**LATIHAN**.
1 > Tulis ulang kata demi kata bagian artikel tentang pengaturan skor sepak bola yang dibuka dengan kata-kata "Rumor rumor dan" dan ditutup dengan "agar hasilnya maksimal.".
2 > Terjemahkan kalimat dari artikel tentang pengaturan skor sepak bola ini ke dalam bahasa Inggris: "Klub perlu memuaskan penonton di laga kandang karena setiap kemenangan akan menjadi magnet masyarakat datang ke stadion."
3 > Tolong lanjutkan artikel tentang pengaturan skor sepak bola, mulai setelah kalimat terakhir yang tertulis.

+++ DOKUMEN SUMBER

PSSI = Pengaturan Skore Sepak Bola Indonesia

Bola itu bundar, apa pun bisa terjadi. Adagium ini belakangan melegitimasi dunia persepakbolaan kita (baca Indonesia). Olah raga paling populer di jagad ini, termasuk juga di Indonesia semakin menjadi sorotan publik. Bukan karena Timnas U-22 baru saja menjuarai Piala AFF Asia Tenggara U-22, tetapi yang mendongkrak adalah tragedi culas dalam konpetisi di tubuh Persatuan Sepak Bola Indonesia (PSSI). Adalah tragedi pengaturan skore di kompetisis Liga Indonesia, sebuah kompetisi yang menjadi panggung ujuk prestasi klub klub setanah air.


Ampun ampun, keterlaluan! Ternyata kompetisi yang kita saksikan selama ini adalah sebuah panggung dagelan. Konyol, naib, memalukan, sekaligus menyesakkan. Betapa tidak, bayangkan ternyata kompetisi yang menghabiskan dana ratusan miliar, bahkan mungkin mencapai angka triliunan ini, ternyata kompetisi apus apus. Hasilnya bisa dibeli, karena sang juara adalah produk skenario.

Rumor rumor dan gosip yang berseliweran, ketika ikut menjadi bagian kecil dari klub kebanggaaan wong Semarang, PSIS sekitar tahun 2006 hal semacam itu sempat melintas. Wasit wasit tertentu menjadi pintu masuk praktik culas untuk mengamankan pertandingan. Bentuk pengkondisian yang dilkakukan adalah mengamankan laga kandang agar hasilnya maksimal.

Lalu apa yang dilakukan? Caranya adalah melakukan kolusi dengan wasit sebelum partai kandang berlangsung. Klub melakukan pendekatan alias kolusi dengan pengadil untuk menghukum, dengan mengganjar kartu hukuman di laga laga sebelumnya. Dengan akumulasi hukuman, pemain yang ditakuti, karena menjadi andalan klub calon lawan harus ‘diamankan’.

Ikhtiar inilah yang dilakukan klub klub untuk memaksimalkan hasil kandang. Partai kandang menjadi penting lantaran kemenangan identik dengan fulus datang. Klub perlu memuaskan penonton di laga kandang karena setiap kemenangan akan menjadi magnet masyarakat datang ke stadion. Alamak! Ternyata pertandingan itu dagelan.

++++++
+++ DATA TERKUMPUL

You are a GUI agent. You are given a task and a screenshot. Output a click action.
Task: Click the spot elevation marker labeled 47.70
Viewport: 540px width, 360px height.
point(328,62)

++++++

**HASIL**.
1 >
Rumor rumor dan gosip yang berseliweran, ketika ikut menjadi bagian kecil dari klub kebanggaaan wong Semarang, PSIS sekitar tahun 2006 hal semacam itu sempat melintas. Wasit wasit tertentu menjadi pintu masuk praktik culas untuk mengamankan pertandingan. Bentuk pengkondisian yang dilkakukan adalah mengamankan laga kandang agar hasilnya maksimal.

2 > Clubs need to satisfy spectators at home matches because every win will become a magnet drawing people to the stadium.

3 >
Apakah penonton atau pendukung paham dengan patgulipat seperti itu. Ya, secara persis pastilah tidak, namun ketika menonton hal hal ganjil banyak disaksikan, atau paling tidak. Sebab ikhtiar seperti yang dilakukan untuk mengamankan capain dari klub yang sedang menggelar hajat partai kandang, bisa jadi juga dilakukan klub lain yang sedang mempersiapkan partai kandang beikut.

Artinya, jika klub sebut klub A misalnya, sedang berikhtiar seperti itu, bisa saja klub lain juga melakukan hal yang sama. Dengan begitu, klub klub mencoba mencari celah bersekongkol dengan pengadil. Tak cukup dengan pengadil, mereka yang punya pengaruh besar bisa saja melakukan langkah seperti itu dengan melibatkan punggawa di jajaran yang lebih tinggi.

Cerita itu dulu menjadi gosip yang kerap berseliweran. Bagi mereka yang berkecipung di Panpel (panitia pelaksana) bahkan menjadi sebuah gawe tambahan yang lazin. Tanggung jawab Panpel tak sekadar memenej laga berjalan aman, namun ‘mengurusi’ wasit adalah tugas khusus yang otomatis melekad. Makanya jamuan untuk wasit jumlahnya menjadi cukup signifikan.

Tidak sekadar menjemput, kemudian menjamu plus memberikan ‘pendampingan’ selama pengadil ini menjadi ‘tamu’nya. Untuk wasit tertentu jamuan bukan hanya menyiapkan makan minum, tetapi menyiapkan wanita di tempat mereka menginap adalah hal yang wajar. Karena itulah pernah suatu waktu insiden pecah, karena sang pengadil tidak menunaikan komitmen. Kemenangan yang mestinya dipsersembahkan meleset. Walhasil di tempat ganti tragedi penghajaran terpaksa dilakukan.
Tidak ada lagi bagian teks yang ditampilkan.